■ EXERCISE OBJECTIVE
Retrieve every line from the records in which the word "agent" occurs.

■ RECORDED INFORMATION
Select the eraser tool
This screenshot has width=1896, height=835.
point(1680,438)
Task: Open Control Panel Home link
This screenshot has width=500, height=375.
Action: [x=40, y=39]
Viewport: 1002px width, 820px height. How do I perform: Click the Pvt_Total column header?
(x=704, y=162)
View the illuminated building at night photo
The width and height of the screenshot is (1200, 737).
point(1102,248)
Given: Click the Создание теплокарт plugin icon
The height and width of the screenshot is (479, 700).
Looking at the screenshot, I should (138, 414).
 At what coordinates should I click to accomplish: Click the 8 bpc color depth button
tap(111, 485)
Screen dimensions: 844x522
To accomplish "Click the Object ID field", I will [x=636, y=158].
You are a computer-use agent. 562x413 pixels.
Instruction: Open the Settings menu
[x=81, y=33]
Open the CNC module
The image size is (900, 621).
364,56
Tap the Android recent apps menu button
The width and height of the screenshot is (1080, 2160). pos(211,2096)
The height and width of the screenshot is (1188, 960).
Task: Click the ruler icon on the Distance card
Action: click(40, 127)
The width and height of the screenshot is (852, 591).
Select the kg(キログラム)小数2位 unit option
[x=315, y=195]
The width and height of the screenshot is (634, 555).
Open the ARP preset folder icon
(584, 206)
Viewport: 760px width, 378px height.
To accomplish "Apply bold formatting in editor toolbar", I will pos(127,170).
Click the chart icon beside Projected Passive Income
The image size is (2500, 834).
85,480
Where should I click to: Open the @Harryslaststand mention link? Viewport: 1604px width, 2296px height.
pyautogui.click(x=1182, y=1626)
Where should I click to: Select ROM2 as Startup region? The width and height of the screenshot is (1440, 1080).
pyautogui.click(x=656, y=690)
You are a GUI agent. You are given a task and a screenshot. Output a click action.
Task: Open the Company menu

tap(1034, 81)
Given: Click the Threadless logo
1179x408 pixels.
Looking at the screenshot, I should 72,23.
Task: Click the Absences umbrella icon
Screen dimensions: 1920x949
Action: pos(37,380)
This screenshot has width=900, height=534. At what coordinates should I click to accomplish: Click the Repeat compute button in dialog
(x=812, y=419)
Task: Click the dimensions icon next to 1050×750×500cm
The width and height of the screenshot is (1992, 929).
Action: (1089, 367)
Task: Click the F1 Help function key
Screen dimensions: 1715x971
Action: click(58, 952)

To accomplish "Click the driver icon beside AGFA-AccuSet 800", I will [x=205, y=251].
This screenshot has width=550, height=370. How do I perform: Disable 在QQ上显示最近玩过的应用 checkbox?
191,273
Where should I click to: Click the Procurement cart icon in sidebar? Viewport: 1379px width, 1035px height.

■ WRITTEN RESPONSE
You are a computer-use agent. 562x413 pixels.
You are a GUI agent. You are given a task and a screenshot. Output a click action.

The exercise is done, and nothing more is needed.